I am probably harder on myself than anyone else. (I know I’m harder on myself than anyone else is to my face.) I set a very high standard in just about everything that I do and then, if I don’t measure up in my own eyes, I’m very self critical. This perfectionism got me great results when it came to grades and test scores in high school and college, when I was competing in horseback riding or in ballroom dancing, and it’s part of what brings me back to the computer to write my blog every single day. It has some very positive, practical applications.
But it can also be very hard to live with. It can be very hard for me to give myself a break when things aren’t going well. It also means I have almost no perspective on my own performance — I am so self critical that I tend to mentally erase my accomplishments and magnify my failings. This, of course, is very discouraging, and typically does nothing to buoy my mood or esteem.

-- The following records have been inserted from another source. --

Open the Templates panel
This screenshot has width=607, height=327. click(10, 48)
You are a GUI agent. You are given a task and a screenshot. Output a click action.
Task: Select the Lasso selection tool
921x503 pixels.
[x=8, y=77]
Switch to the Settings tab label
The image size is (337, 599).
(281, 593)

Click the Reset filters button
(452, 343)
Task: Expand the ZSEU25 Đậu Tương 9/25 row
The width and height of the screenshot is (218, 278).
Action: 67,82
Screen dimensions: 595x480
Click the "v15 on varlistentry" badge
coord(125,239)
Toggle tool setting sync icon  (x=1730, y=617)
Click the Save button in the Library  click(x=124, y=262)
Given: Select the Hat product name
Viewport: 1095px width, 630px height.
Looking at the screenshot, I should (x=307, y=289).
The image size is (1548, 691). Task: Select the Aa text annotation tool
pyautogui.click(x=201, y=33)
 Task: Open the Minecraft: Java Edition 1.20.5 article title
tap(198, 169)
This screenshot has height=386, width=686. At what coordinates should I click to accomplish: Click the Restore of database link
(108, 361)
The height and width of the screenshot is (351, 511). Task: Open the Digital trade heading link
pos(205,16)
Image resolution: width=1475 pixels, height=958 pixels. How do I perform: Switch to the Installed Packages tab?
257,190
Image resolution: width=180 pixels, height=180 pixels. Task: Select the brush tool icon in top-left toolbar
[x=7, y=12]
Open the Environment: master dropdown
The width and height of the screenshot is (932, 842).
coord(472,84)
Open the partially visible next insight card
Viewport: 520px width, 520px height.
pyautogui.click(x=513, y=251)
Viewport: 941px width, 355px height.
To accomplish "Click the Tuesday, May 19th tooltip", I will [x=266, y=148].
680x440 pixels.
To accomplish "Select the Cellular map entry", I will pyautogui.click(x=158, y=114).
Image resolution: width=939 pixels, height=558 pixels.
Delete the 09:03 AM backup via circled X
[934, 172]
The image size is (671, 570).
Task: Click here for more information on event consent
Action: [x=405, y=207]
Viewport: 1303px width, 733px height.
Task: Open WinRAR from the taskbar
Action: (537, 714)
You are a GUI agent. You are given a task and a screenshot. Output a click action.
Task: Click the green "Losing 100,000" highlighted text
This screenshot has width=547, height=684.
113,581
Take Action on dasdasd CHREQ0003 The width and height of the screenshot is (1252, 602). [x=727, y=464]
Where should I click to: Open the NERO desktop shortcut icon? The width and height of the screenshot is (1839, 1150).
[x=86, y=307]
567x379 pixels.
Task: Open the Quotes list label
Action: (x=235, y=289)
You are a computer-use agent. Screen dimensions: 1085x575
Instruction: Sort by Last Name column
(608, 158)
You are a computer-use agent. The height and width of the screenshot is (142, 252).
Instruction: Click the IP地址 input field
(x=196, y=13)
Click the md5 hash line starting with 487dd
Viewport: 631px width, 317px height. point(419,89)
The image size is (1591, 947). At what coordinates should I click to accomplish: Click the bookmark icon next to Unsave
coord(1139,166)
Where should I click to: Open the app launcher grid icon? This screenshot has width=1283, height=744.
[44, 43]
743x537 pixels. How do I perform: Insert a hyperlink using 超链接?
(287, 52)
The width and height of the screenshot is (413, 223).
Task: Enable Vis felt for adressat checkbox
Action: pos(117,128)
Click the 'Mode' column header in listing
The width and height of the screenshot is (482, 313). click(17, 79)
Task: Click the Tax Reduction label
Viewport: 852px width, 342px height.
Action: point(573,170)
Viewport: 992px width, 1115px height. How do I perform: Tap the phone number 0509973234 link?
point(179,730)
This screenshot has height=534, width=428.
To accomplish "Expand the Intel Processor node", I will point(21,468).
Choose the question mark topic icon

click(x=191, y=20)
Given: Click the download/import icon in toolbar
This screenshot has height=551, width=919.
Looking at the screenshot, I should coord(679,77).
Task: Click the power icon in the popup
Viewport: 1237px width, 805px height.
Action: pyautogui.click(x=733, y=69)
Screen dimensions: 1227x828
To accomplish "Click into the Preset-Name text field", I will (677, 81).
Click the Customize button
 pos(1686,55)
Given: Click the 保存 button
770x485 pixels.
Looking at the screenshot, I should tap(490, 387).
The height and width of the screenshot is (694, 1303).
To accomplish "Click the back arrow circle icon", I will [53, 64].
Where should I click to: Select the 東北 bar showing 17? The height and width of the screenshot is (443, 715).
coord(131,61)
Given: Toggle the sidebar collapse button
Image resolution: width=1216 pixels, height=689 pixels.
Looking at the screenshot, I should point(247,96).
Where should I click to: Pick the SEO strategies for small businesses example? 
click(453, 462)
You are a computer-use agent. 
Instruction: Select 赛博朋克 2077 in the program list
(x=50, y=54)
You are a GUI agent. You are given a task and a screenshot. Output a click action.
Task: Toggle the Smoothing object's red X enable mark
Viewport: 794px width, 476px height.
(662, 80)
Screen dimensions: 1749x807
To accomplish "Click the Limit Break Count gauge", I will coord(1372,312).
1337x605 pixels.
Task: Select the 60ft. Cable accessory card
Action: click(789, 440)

I’m working on it. I’m working on it really, really hard. In part, because life is more pleasant when I’m not mentally beating myself up all the time, but mostly because that isn’t who I want to be, and it isn’t how I want my kids to see me. I don’t want them to feel like I’m always down on myself, and, even worse, I don’t want them to learn to adopt my own unneccessarily high standards for themeselves.
Ironically, one of the things I have the hardest time with is feeling like I’m not a good enough mom. (And feeling like I’m not a good enough mom reminds me of the fact that I don’t want to set standards that are unreasonable and then beat myself up for not meeting them, and then I feel worse, because that’s exactly what I’m doing . . . you see how this can create a nasty spiral.) I generally feel like I do ok. I love my kids, I spend time with them, I talk with them, I try to teach them things. But I also get overwehlmed, frustrated and angry sometimes. But I think I do well more often than not. Most of the time, I’d say I’m about average as a mom.
Dan disagrees. Dan thinks I’m great. It’s nice to have him as my cheerleader, but it’s hard for me (in my own self critical mind) to believe the things that he says. But I’m trying. I’m really working on incorporating some of the way that he sees me (which seems to be closer to how my kids see me, too) into my own mental picture.
If I’m really honest, I feel like I have an overabundance of love, kindness and caring towards my kids, but absolutely no idea of what I’m doing, and a really low threshold of being overwhelmed. So, I’ve decided to give myself the title of “wholeheartedly overfaced”. I actually really like it. “Overfaced” is a horse term (I don’t know if it’s used elsewhere) that describes a situation when you ask a horse to do something (usually jump over something) beyond its physical or mental ability. Yep, that sounds about right. I’m wholeheartedly in this parenting thing — I love doing it, I do it full time, there’s nothing else I’d rather be doing with my time. But I regularly find myself in over my head. So, that’s me: wholeheartedly overfaced.
Dan is reluctantly enthusiastic. Dan also loves being a parent, but he has a lazy streak. Left to his own devices (and without my wholehearted example) he’d spend a lot more of his time parenting from the couch and breaking up disagreements between checking his email and updating Facebook. But once I get him off the couch, he’s great. Stuff doesn’t get to him like it gets to me. Once he’s in, he’s in. So, he’s reluctantly enthusiastic (because if I get a new title, so does he).
Both of these new descriptions make me giggle. They help me remember that my goal isn’t (or shouldn’t be) perfection. It helps me to see myself as a good mom that gets freaked out sometimes, in the same way that I see Dan as a great dad that gets stuck on the couch sometimes. Here we are, wholeheartedly overfaced and reluctantly enthusiastic, trying to make things go as well as possible. We’re doing ok. Our kids are happy (much of the time) and they’re pretty great (all of the time). I think we’re doing pretty well, actually.